Records from a data source:
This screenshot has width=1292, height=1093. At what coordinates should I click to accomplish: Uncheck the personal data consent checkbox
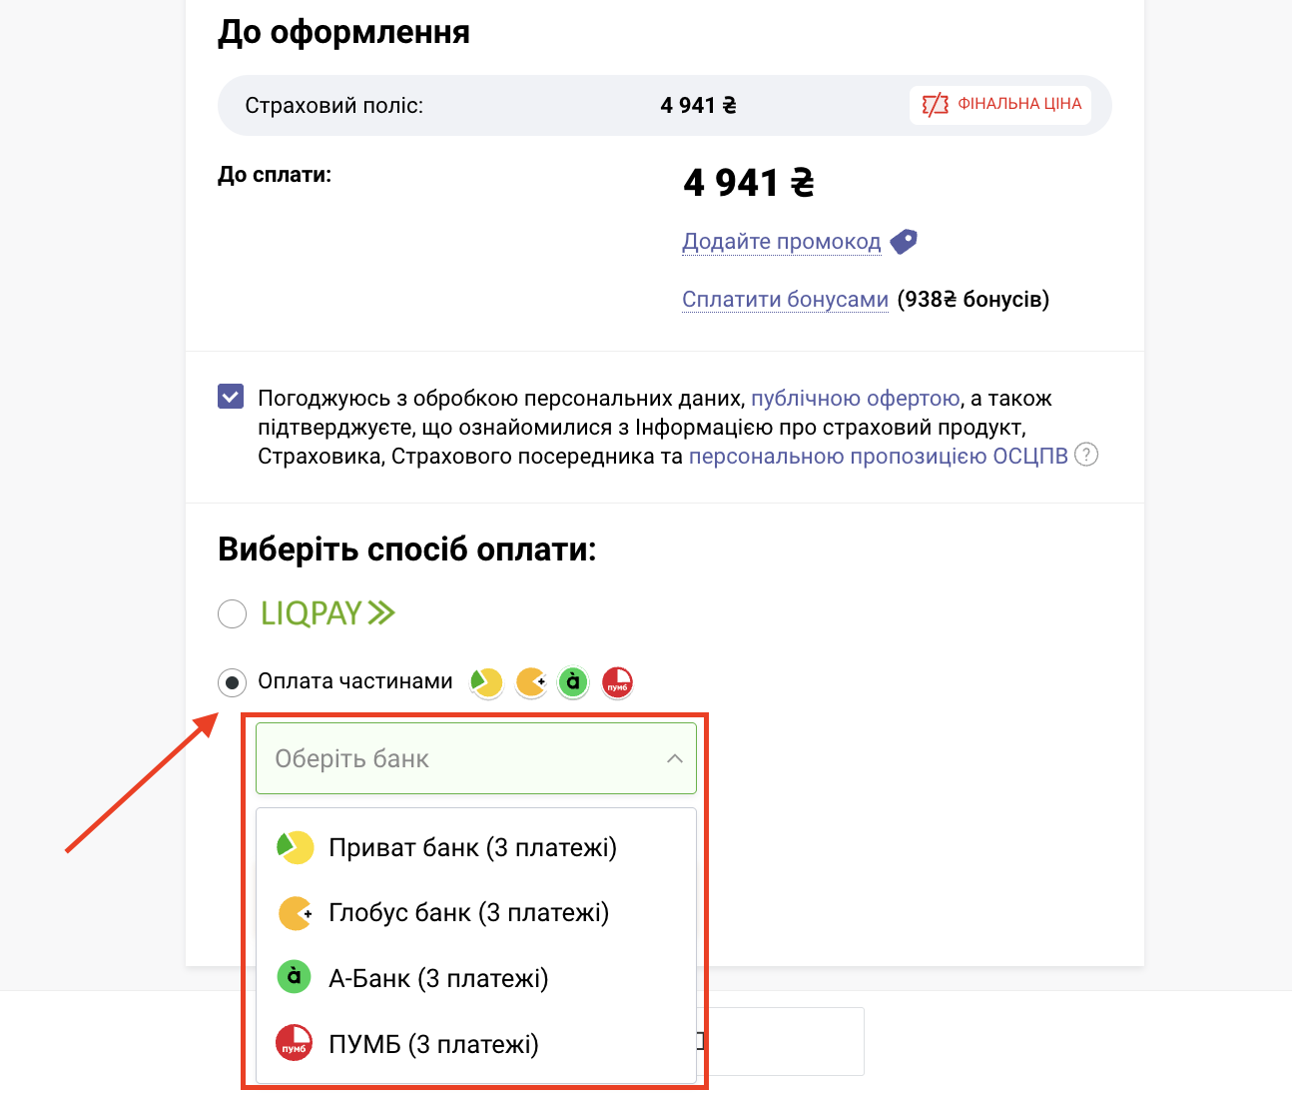pyautogui.click(x=231, y=397)
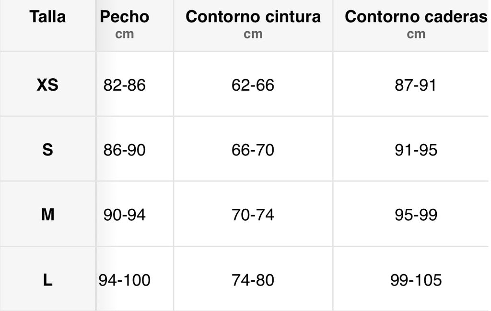This screenshot has width=491, height=311.
Task: Click the M chest value 90-94
Action: click(124, 215)
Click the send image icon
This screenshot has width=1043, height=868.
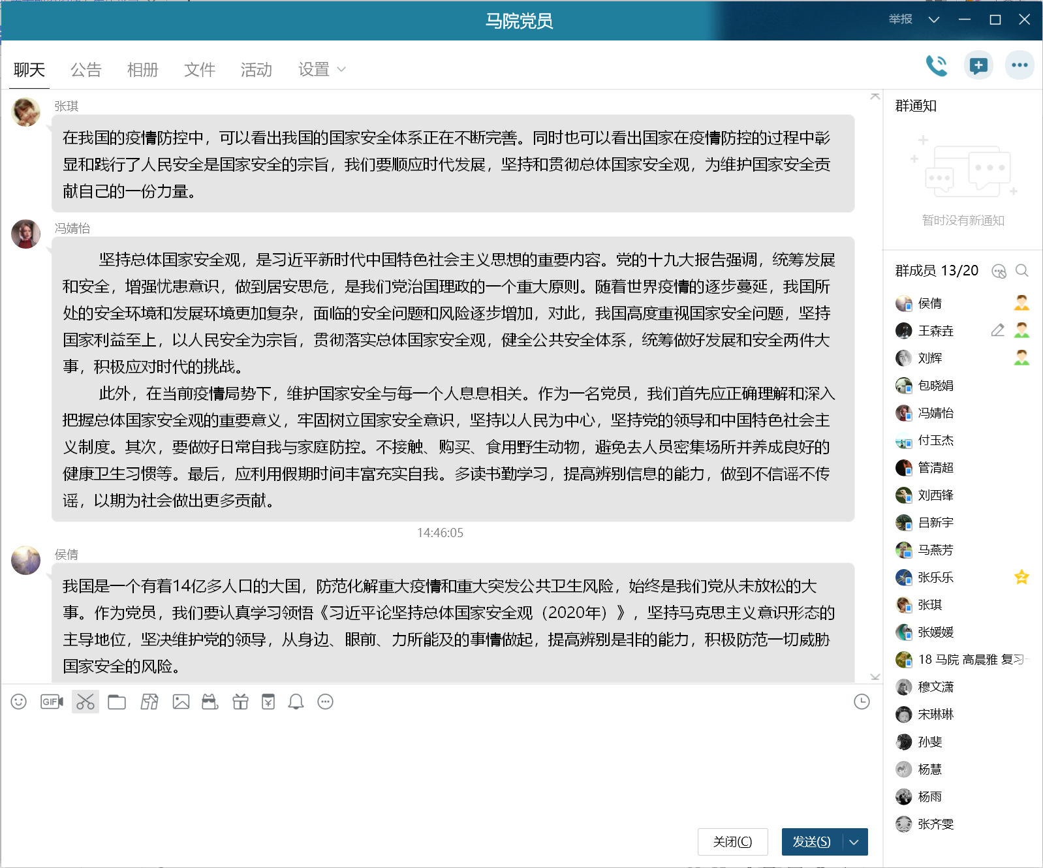[181, 702]
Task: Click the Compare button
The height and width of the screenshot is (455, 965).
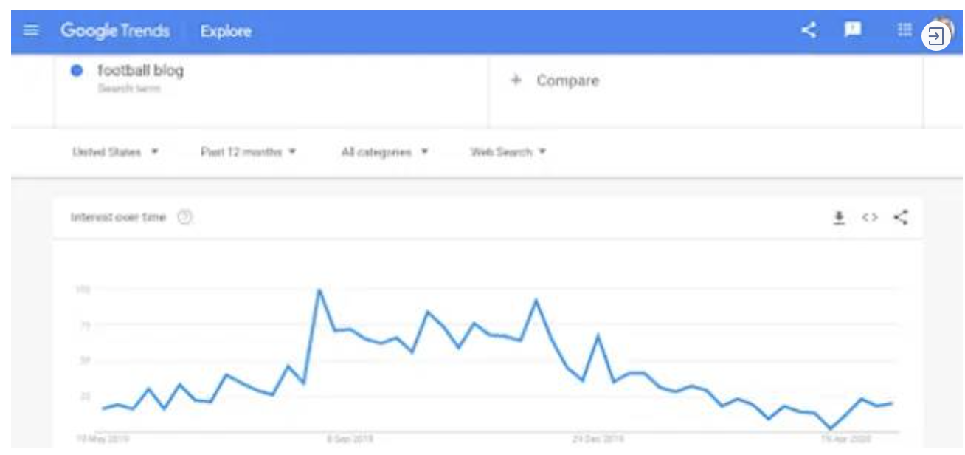Action: [555, 81]
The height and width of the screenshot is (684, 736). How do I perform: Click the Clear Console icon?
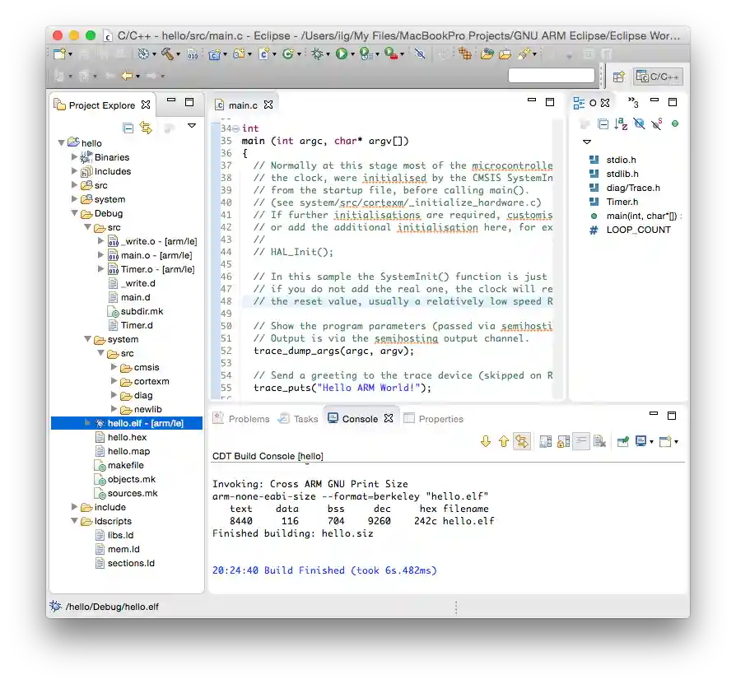point(600,442)
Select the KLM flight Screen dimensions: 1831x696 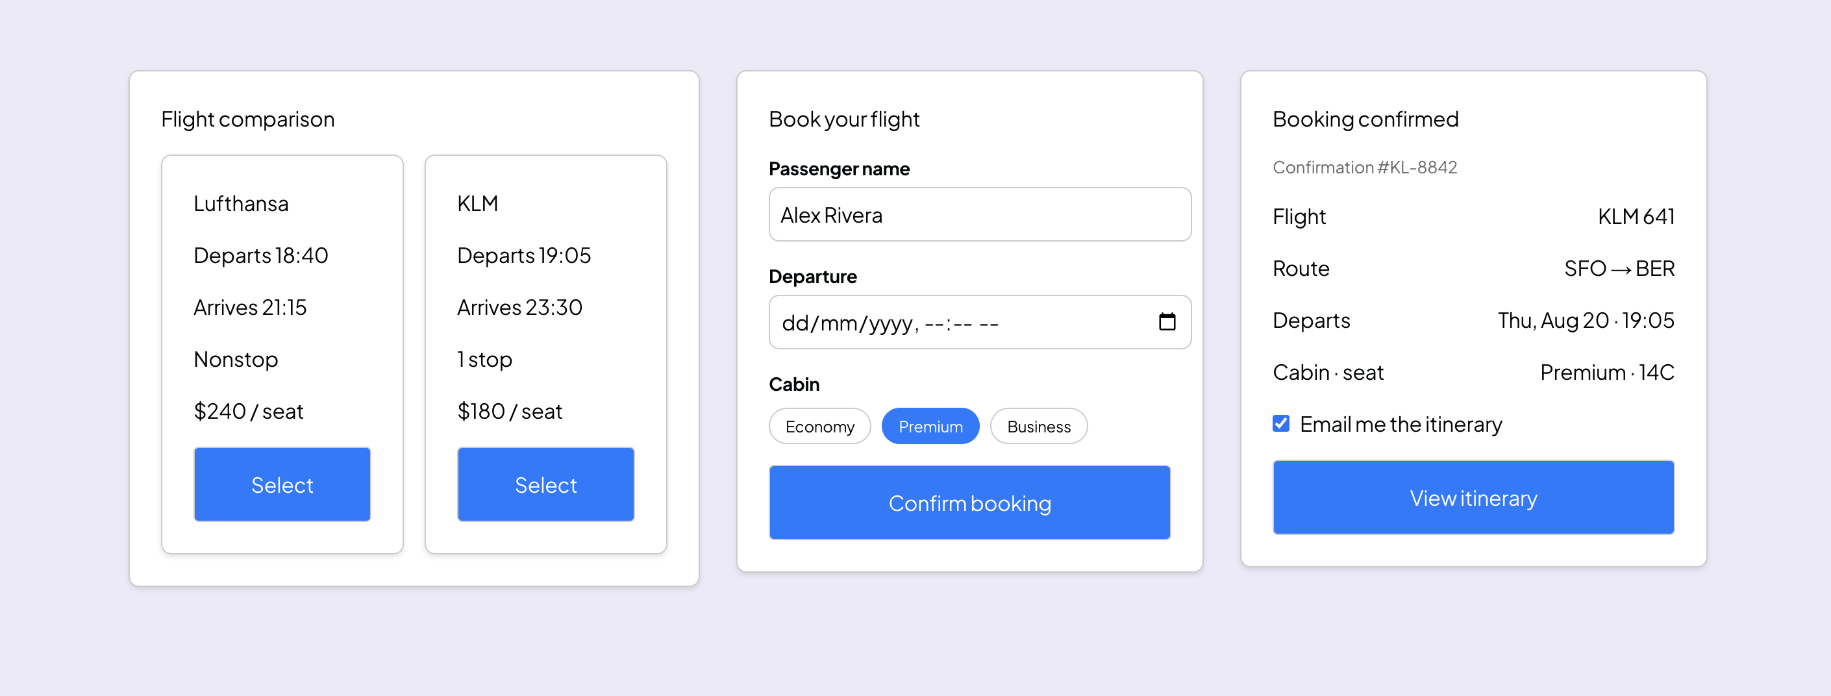click(x=546, y=484)
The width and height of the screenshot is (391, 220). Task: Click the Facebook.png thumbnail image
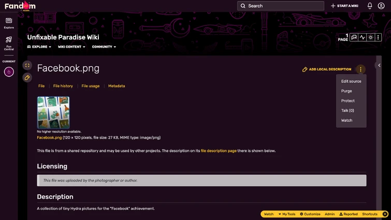pyautogui.click(x=53, y=112)
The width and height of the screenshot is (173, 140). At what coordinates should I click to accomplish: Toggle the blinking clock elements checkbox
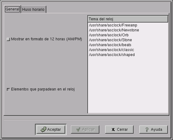tap(8, 90)
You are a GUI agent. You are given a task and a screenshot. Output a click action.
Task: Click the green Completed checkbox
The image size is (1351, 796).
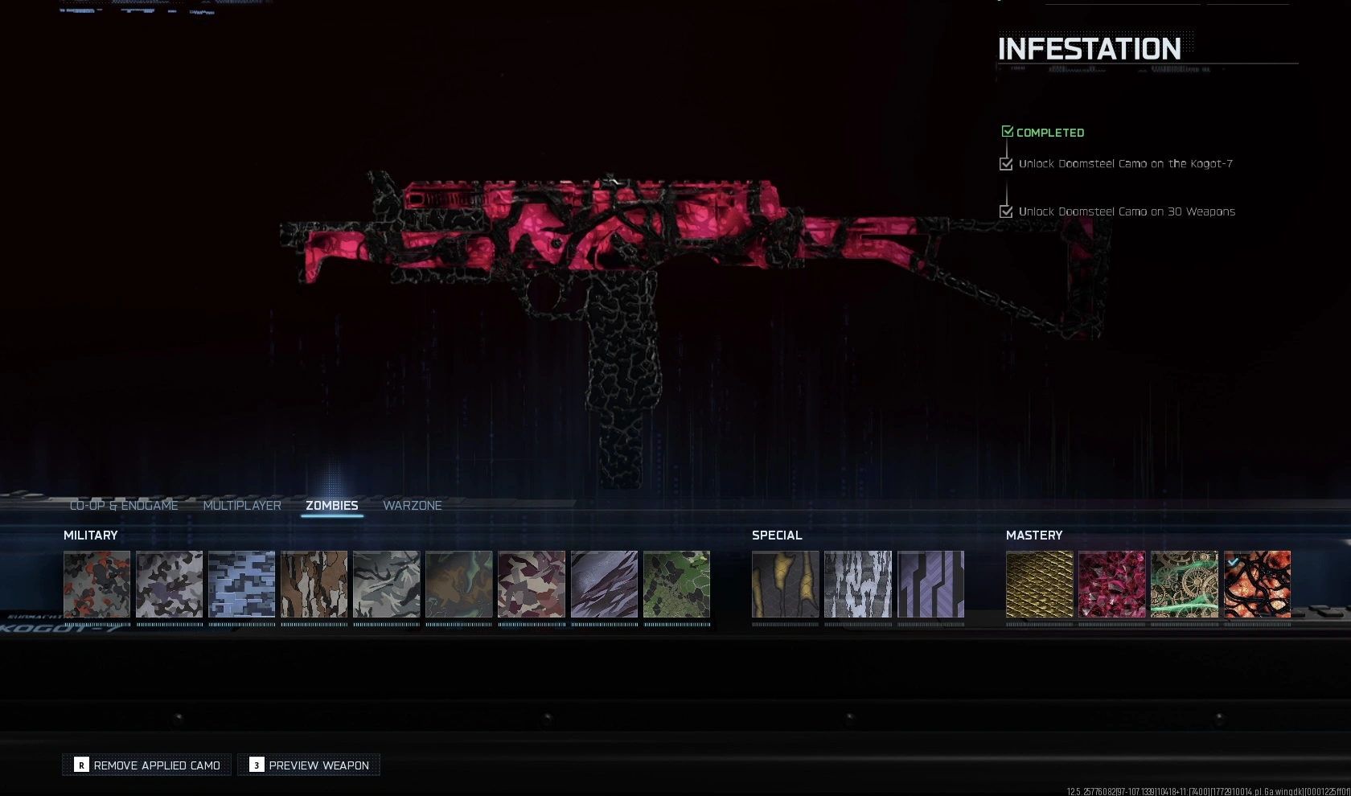point(1007,132)
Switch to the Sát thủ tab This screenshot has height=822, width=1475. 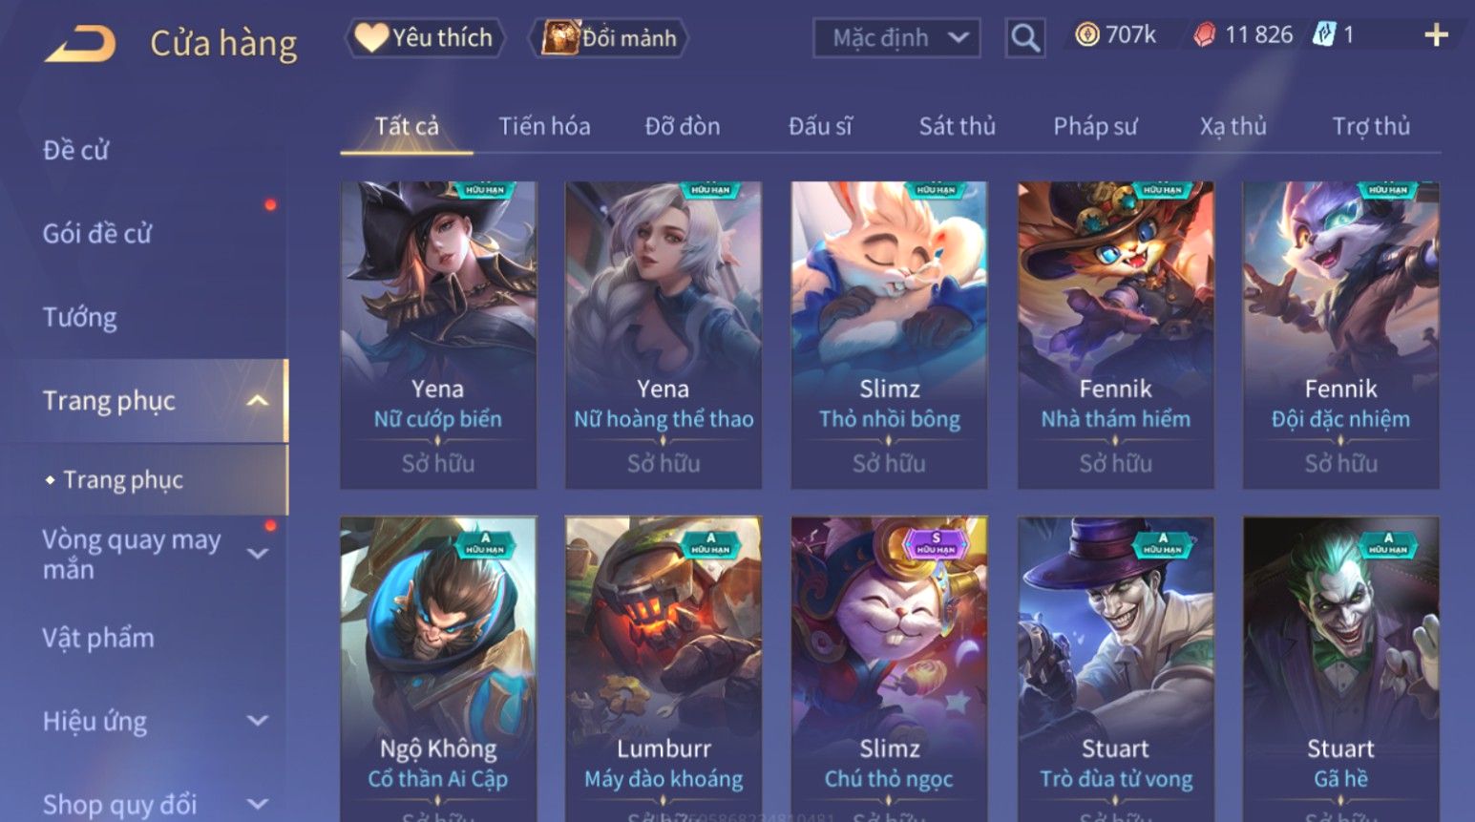(958, 126)
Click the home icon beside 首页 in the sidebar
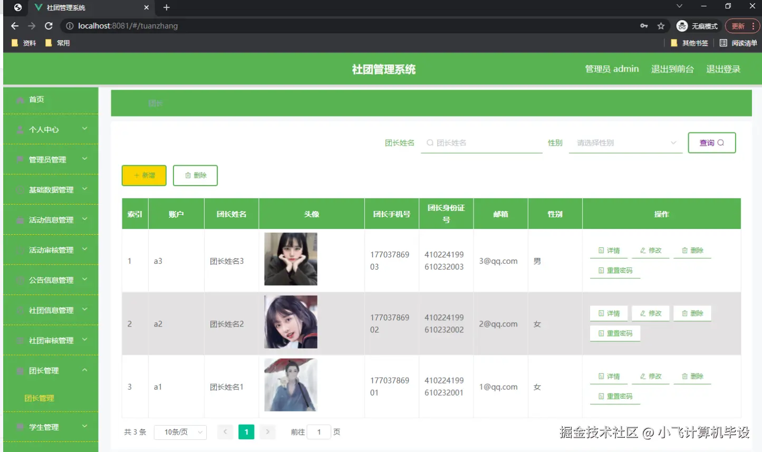Image resolution: width=762 pixels, height=452 pixels. point(19,99)
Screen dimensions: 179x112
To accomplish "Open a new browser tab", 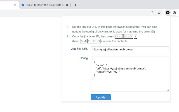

- _What you need to do_:
What is needed is a word-for-word repeat of every line from the line with "Click the home icon beside 首页 in the sidebar" to the end of the entries above; leave out the pictures.

- _Response_:
Click the home icon beside 首页 in the sidebar
Image resolution: width=762 pixels, height=452 pixels. point(19,99)
Screen dimensions: 179x112
To accomplish "Open a new browser tab", 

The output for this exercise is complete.